● Tasks to complete
[1] From the forum thread about coffee machines, write out the passage starting with "Glen had the" and going on through "of the place.".
[2] Continue the forum thread on choosing a coffee machine for a shop, picking up after its final post.

Glen had the best idea of renting a modest espresso machine / grinder combo. Thinking that at the very least good quality shots will net you more dividends in the long run, more patrons as well. Coffee people will never come back for a bad cup twice. Word of mouth can make or break a business.


----------



## Dylan (Dec 5, 2011)

Dave: it is mostly obvious when a new member spams their way to the required posts for the F/S section, and it is not looked on kindly. Discouraging unknown members from that section is a sensible thing, regardless of how silly you may find it. Actively encouraging others to break the rules would on any other forum get a ban, this forum is awfully lenient however. Not suggesting you should be banned dave, you contribute a lot, but it's easy enough to respect the rules of the place.

There is aa Brasilia RR45 for sale that would accompany that Heavenly nicely in a low volume shop, and for £60!


----------



## frederickaj (Jul 31, 2014)

I'm not too sure of prices but there must be some used bean to cup machines that would suit . You will no longer need to use the sh**y ground coffee and the machine versatility will surely ( don't call me shirley ) suite your needs .

I had my eye on a used gaggia syncrony the other day that sold for under £200 .Out of my price range but seemed to do everything you need .


----------



## Dylan (Dec 5, 2011)

Commercial B2C machines are typically very expensive and S/H risky. Domestic ones would break in no time doing that much coffee.

● Listed entries
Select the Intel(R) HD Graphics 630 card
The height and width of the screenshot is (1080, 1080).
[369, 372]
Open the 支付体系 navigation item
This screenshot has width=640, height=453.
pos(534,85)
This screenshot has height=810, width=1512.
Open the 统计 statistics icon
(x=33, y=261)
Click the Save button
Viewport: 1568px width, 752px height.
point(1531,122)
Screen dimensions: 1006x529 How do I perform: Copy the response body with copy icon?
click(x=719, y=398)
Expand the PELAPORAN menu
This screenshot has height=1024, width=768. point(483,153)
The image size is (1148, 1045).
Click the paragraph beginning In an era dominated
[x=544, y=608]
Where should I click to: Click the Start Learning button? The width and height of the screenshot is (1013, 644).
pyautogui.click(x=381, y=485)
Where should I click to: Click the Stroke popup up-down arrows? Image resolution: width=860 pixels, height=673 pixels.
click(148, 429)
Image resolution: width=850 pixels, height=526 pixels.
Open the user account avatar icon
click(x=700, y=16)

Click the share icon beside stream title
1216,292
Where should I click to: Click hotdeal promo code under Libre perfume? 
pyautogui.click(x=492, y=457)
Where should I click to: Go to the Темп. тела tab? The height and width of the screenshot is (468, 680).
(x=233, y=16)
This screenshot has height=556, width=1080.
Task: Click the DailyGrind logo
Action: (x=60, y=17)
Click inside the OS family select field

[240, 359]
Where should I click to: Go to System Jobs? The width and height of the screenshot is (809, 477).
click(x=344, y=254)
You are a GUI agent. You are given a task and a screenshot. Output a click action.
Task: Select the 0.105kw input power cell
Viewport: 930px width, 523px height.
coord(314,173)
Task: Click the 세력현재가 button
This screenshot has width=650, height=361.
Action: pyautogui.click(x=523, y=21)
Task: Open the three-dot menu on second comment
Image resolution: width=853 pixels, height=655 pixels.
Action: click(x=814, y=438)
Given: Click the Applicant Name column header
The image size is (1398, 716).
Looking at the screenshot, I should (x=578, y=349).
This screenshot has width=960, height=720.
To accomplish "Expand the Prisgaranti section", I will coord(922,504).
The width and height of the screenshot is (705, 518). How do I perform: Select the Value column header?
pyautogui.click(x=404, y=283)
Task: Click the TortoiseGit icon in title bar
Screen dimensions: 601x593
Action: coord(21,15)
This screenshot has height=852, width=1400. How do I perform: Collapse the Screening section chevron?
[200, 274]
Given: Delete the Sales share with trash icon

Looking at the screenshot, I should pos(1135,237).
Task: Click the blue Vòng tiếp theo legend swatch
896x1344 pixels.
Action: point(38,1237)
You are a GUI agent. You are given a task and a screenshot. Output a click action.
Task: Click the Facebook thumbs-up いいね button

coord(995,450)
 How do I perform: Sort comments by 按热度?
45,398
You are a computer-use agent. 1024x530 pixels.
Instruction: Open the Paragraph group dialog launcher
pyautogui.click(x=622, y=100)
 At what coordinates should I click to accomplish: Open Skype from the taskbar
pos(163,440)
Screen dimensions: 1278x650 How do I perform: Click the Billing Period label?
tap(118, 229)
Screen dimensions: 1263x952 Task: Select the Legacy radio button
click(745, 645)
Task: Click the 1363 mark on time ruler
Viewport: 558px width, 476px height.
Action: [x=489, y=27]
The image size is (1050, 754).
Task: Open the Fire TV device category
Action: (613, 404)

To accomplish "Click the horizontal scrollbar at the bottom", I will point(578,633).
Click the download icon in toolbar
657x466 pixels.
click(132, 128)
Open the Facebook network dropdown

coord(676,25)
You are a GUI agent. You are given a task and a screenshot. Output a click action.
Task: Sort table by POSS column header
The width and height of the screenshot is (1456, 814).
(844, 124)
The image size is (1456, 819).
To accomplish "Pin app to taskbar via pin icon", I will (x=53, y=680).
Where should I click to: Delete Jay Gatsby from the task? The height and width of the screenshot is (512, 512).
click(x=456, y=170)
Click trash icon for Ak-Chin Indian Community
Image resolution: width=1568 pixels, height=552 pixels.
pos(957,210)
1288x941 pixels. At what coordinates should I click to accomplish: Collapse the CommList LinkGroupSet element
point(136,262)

● Answer list
[1]
Glen had the best idea of renting a modest espresso machine / grinder combo. Thinking that at the very least good quality shots will net you more dividends in the long run, more patrons as well. Coffee people will never come back for a bad cup twice. Word of mouth can make or break a business.


----------



## Dylan (Dec 5, 2011)

Dave: it is mostly obvious when a new member spams their way to the required posts for the F/S section, and it is not looked on kindly. Discouraging unknown members from that section is a sensible thing, regardless of how silly you may find it. Actively encouraging others to break the rules would on any other forum get a ban, this forum is awfully lenient however. Not suggesting you should be banned dave, you contribute a lot, but it's easy enough to respect the rules of the place.

[2]
Maybe a lease on a commercial B2C would suit, but depends on the affordability for what sounds like a caf.


----------



## frederickaj (Jul 31, 2014)

Yeh , you are probably right . There seems to be a load of faulty machines on the various Ebays


----------



## VickyT (Oct 25, 2015)

Wow a lot of useful advice and some scathing so perhaps I should expand. I am an Army wife who moved to Kenya when my husband was posted here. The soldiers had no facility outside the cook house so I took on a kitchen the size of a broom cupboard. We are not trying to produce the the most sophisticated cup of coffee but provide from a confined space, with somewhat limited power suppliers (I have been off line all day due to there being no power) a satisfactory cup of coffee which is not instant. Java, a local company grind some very pleasant coffee for us and we froth our milk by heating it in the microwave and then frothing by hand. We have returned to an aeropress for making our Expressos which works well but is time consuming and hard for my staff.

Out turnover, compared with the UK is low, hence my cost constraints and I will have the costs of importing to add. Unfortunately leasing is out but I hope to keep involved with the forum, if not scared off, and can then look at the Buy and Sell section which might be a good route for me. Please do not be too harsh on me. I am trying to provide a service with many constraints and was just looking for some friendly advice from people in the know instead of getting confused searching the net.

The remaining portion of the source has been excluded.